In case anyone didn’t see the entire Internet on fire yesterday afternoon, there was an article on Gizmodo yesterday entitled “My Brief OkCupid Affair With A World-Champion Magic: The Gathering Player“. The short version of this article is that the author made an OKCupid account, accidentally met Jon Finkel (a former Magic world champion), and then proceeded to not date him – because he played Magic. It’s true, Jon didn’t really play that first date as well as he could, opting for a one-man play about serial killer Jeffrey Dahmer (that’s more of a 3rd date thing). Regardless, it was still all Magic that was the dealbreaker for the author, apparently so much that she thought it was a good idea to use Gizmodo as her personal Facebook page and blog about her experiences and decided to let millions of people know what a clearly bad date one individual guy is. I’m sure his self-esteem has never been better.
I’m not sure she really meant to paint Jon Finkel like a big creepy creep, but that’s the way a lot of us geeks are taking it. I’m not going to lie. I saw red and my mouth foamed for quite some time after I read this article. I am still sort of foamy. However, I’m not going to excoriate her in this here article. That would be unbecoming. Also, I think the Internet is going to do that all by itself without any help on my part.
Honestly, I’m not even sure what she was thinking. She writes for Gizmodo and does this to an epic-level gamer? It’s as if a blogger on MarthaStewart.com wrote about how she couldn’t bear to be with a guy because he ran a potpourri company.
There was a reason MBOCAWAWCMTGP made me so furious. It reminded me of junior high school, when I had a dream about a girl in my English class in which her head and hair grew to accomodate her brain getting larger (which, naturally, convinced me I was in love). I had a reputation as a geek even back then — and in 1986, geeks were not even remotely cool yet. No, Revenge of the Nerds does not count. I wrote a note to this girl telling her how I felt. It was over the top, because I was 11 and I had a large vocabulary. I was wearing a Legend of Zelda pin on my sweatshirt the day my crush’s friend snorted an angry and derisive “NO” at me and threw the note back in my face. To this day, I’m still not sure if I got shot down that day because I was a geek. However, I was absolutely fantastic at finding people to ask out who didn’t mind using “geek” as an insult in response to my affections well into my late 20’s. These days, I respond to such things with a phrase that ends in “OFF”, but back then I felt like I had to hide who I was or I was never going to have a girlfriend.

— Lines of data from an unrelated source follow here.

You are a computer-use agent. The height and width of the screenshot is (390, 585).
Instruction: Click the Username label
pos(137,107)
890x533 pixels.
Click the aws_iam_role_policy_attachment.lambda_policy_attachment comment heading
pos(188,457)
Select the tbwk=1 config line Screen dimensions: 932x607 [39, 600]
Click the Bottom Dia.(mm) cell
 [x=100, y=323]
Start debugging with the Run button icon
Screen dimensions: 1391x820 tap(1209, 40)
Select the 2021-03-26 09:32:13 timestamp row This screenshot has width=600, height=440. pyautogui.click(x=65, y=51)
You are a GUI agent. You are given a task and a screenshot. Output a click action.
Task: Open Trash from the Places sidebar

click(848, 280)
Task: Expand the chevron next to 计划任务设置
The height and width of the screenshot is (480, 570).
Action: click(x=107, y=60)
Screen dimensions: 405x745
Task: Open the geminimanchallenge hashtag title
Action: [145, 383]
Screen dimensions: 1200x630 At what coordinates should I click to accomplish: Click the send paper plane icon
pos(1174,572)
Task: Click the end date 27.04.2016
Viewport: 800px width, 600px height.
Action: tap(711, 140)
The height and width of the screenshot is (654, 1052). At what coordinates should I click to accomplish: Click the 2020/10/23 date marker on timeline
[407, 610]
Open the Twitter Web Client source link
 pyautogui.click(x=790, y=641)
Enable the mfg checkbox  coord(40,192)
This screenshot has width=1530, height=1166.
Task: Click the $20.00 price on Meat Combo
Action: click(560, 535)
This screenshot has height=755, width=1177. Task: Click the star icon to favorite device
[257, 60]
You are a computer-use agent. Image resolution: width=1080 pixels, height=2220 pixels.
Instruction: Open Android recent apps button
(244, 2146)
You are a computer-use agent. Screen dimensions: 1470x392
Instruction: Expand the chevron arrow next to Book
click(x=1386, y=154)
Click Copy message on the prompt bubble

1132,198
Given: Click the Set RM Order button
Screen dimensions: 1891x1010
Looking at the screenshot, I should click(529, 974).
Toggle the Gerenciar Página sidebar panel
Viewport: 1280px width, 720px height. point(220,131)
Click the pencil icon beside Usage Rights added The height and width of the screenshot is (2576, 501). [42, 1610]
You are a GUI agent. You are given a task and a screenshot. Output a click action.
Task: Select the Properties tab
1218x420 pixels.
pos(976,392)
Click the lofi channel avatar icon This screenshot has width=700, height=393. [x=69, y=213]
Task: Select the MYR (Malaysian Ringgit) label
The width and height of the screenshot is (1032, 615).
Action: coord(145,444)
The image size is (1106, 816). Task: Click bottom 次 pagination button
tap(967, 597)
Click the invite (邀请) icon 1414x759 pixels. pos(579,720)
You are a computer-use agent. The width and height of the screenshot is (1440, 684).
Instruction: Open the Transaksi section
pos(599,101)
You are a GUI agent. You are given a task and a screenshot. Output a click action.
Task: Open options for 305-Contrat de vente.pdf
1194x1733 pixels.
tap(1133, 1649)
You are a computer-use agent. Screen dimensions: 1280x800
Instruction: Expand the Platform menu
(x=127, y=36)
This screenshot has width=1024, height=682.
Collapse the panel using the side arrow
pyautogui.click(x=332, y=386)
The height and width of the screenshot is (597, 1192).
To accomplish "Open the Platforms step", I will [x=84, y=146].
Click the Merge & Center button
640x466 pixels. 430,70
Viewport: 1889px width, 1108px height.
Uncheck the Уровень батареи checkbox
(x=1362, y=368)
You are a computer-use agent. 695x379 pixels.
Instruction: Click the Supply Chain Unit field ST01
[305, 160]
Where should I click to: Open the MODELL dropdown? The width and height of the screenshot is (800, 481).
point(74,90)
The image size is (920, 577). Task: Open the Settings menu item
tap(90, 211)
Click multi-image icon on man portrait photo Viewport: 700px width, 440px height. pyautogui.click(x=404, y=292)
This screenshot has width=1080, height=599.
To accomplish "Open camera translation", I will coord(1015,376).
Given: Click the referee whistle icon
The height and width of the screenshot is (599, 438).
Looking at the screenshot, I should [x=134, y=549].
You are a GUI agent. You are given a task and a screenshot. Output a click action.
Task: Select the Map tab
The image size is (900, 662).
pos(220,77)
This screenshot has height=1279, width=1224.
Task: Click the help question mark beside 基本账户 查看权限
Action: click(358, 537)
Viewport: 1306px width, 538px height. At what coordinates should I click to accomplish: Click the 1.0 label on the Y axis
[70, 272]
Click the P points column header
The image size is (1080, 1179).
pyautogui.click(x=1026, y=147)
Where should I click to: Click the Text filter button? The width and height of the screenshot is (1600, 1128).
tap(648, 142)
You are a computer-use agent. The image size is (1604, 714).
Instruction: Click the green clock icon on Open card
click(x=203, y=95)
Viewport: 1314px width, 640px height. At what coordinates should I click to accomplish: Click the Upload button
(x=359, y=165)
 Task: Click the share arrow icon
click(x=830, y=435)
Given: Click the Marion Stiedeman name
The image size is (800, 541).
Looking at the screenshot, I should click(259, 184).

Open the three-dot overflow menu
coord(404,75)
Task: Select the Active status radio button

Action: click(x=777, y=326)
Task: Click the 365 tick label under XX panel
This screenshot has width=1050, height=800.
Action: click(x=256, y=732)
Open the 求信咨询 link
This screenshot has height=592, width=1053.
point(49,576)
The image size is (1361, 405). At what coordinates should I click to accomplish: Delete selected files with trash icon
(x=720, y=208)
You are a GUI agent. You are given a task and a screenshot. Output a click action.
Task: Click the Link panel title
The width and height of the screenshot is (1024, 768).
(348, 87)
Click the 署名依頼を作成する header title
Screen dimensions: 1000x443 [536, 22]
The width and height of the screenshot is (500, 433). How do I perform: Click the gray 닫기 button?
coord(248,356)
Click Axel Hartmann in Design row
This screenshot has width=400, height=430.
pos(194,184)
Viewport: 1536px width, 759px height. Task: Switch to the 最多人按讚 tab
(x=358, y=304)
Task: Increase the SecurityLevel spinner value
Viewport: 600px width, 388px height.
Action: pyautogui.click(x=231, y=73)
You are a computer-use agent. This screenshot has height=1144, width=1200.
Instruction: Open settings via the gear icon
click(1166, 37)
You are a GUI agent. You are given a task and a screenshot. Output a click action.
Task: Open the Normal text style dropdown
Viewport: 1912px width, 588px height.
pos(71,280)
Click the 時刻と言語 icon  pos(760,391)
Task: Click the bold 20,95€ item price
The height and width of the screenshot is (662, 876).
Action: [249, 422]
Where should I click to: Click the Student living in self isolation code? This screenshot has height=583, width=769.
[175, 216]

I started using online dating services back in the late 90’s, when the appropriate way to explain how you met your date to people who didn’t have modems was “at a bar”. If you told the truth, you would have a 45 minute explanation on your hands, at the end of which your parents were pretty sure you just hired a prostitute. A cyber-prostitute. All the dating sites back then looked like visual dog-ass just like everything else, but the idea was still the same. Make a profile to describe yourself and put pictures up, message 40,000 women within a 200 mile radius, and hope that you get any responses. (My wife tells me the process was similar for women, except they got to do something called “choosing” to talk to a potential match.) I was so careful about what I put in my profile. I didn’t mention gaming at all. The only mention of computers was in my job description. I put lots of stuff about karate in there because I was sure it was normal and manly enough to attract someone. (HINT: it is not.) Fortunately, I wound up finding a nice lady on a dating site with a big nerdy streak and we’ve been married 7 years now. We even have a little nerd. I am so happy that I never have to date ever again. It sucked.
I realize now that what I was lacking was confidence. And though I’m not in the market for a date with anyone besides my wife these days, I make no bones about the fact that I’m a big giant geek. It’s just who I am. I like things the majority of the populace doesn’t. I am not smooth or suave in any way. Ironically, I am a stalwart gamer and yet I have infinitely little game. It’s OK. I get weird looks sometimes, but since I stopped trying to hide I usually find people are laughing with me rather than at me. Though I get nervous sometimes and want to try to act “normal” in social situations, I fight the urge. I’m a good person, I am just being me, and most of the time people get it. Sometimes they don’t, and those people are to be disintegrated. It saddens me that it took me this long to figure this out. I could have had a lot more fun for the last couple of decades.
Nobody Else Can Do It For You
The point I’m trying to make here is be who you are. Talk about the things you’re passionate about. Love all the people and all the stuff you want as hard as you want (within federal regulations).
Can we all improve? Sure. We can learn social cues. We can learn to communicate clearly and make educated decisions as to how to do so to different audiences. We can be open to new ideas. We can upgrade, and we can do it all without sacrificing who we are. It’s our choice, not someone trying to make us like them because they’re uncomfortable.
You’ll never be happy in a relationship if you’re pretending to be someone else. You’ll never have true friends. Worst of all, you are placing what others think of you before what you think of yourself. That’s no way to be. That puts you at the mercy of everyone else’s opinion, and everything you are fades away. Why would you take to heart the words of someone so shallow that they’d write you off instead of getting to know you?